In Virginia, section 13.1-757 of the Code requires a foreign entity to obtain a certificate of authority from the State Corporation Commission ("SCC" or "Commission") before it is permitted to conduct business. While the Code does not give specific examples of what may constitute "doing business" in the Commonwealth, section 13.1-757 (B) provides a non-exhaustive list of activities that will not be considered such. These activities are: (1) maintaining, defending, or settling a proceeding; (2) holding board of directors or shareholder meetings, or carrying on other activities concerning internal corporate affairs; (3) maintaining bank accounts; (4) maintaining offices or agencies for transfer, exchange, and registration of corporation's own securities or maintaining trustees or depositories for such; (5) selling through independent contractors; (6) soliciting or obtaining orders via mail, employees, or agents, if orders must be accepted outside the Commonwealth; (7) creating or acquiring indebtedness, deeds of trusts, and security interests in real or personal property; (8) securing or collecting debts or enforcing deeds of trust, and security interests in property securing debts; (9) owning, without more, real or personal property; (10) conducting isolated transactions finished within thirty days that are not part of a course of repeated transactions of similar kind; (11) for a period of less than ninety consecutive days producing, directing, filming, crewing or acting in any film, television program, commercial, or promotional film to be sent outside of the state for processing, editing, marketing and distribution; or (12) serving, without more, as a general partner, or as a partner in a partnership which is a general partner of, a domestic or foreign limited partnership which does not otherwise transact business in the Commonwealth.
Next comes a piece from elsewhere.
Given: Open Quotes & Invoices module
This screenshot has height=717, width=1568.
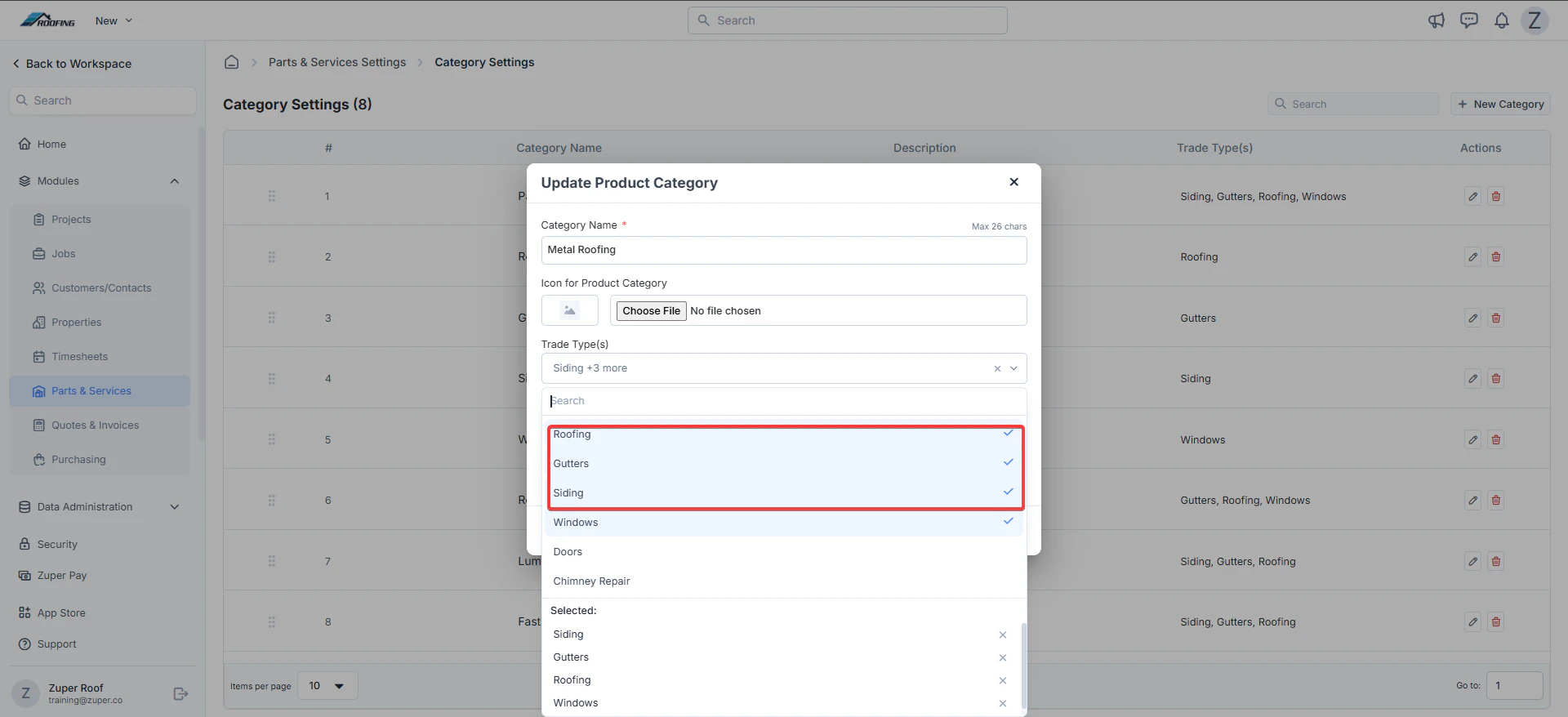Looking at the screenshot, I should [95, 425].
The Fourth Circuit in Moore-McCormack Lines v. Bunge Corp., 307 F.2d 910 (1962) explained that in order to determine if a foreign entity is "doing business" within Virginia, "that each case must be decided on its own facts." Id. at 914. Since it is not always simple to determine precisely what constitutes "doing business," it is advisable for foreign entities to consult qualified attorneys in each state in which they wish to have any business contacts.
Qualification to do Business In Virginia
To apply for a certificate of authority in Virginia, a foreign corporation must apply with the SCC using the prescribed forms. Virginia Code section 13.1-759 specifies the application procedure requiring such information as the name of the corporation, where the corporation is incorporated, the date and duration of incorporation, the address of the corporation's office and directors, stock information, and information pertaining to the corporation's registered agent in Virginia required by Va. Code Ann. § 13.1-763. If the SCC finds that the application complies with all legal requirements and requisite fees have been paid, then it will issue a certificate of authority to conduct business within the state.
Once a foreign entity receives a certificate of authority from the State Corporation Commission, it has the authority to conduct business within the state, but will have no greater rights than a domestic corporation. The Commission nevertheless retains the authority to revoke this certificate. See Va. Code. Ann. § 13.1-761 (2003).
If a foreign entity does not seek qualification in Virginia, and it is found to be doing business in the state, serious consequences may result. For instance, an entity transacting business without a certificate of authority may not maintain proceedings to enforce its rights in the Commonwealth until it obtains such certificate. This means that the entity may not bring any affirmative claim, either as plaintiff or as a defendant asserting a counterclaim in any suit. This applies equally to successors to foreign corporations that were found to be transacting unauthorized business. A court may also stay a proceeding commenced by a foreign corporation, its successor, or assignee until it determines whether it needs a certificate. Those officers, directors, and employees of foreign entities who transact business without a certificate, knowing that such qualification is required, may be fined penalties between $500 and $5000 per person. Such foreign entities are also deemed to have appointed the clerk of the SCC its agent for service of process. See Va. Code. Ann. § 13.1-758 (2003). However, fortunately, and unlike certain other states, the failure of a foreign entity to obtain a certificate of authority does not impair the validity of the corporate acts or prevent the entity from defending proceedings in the Commonwealth. See Va. Code. Ann. § 13.1-758(E) (2003). Also, once the business entity has qualified and paid all penalty fines and fees, any prohibitions against enforcement of its rights in Virginia courts would be eliminated.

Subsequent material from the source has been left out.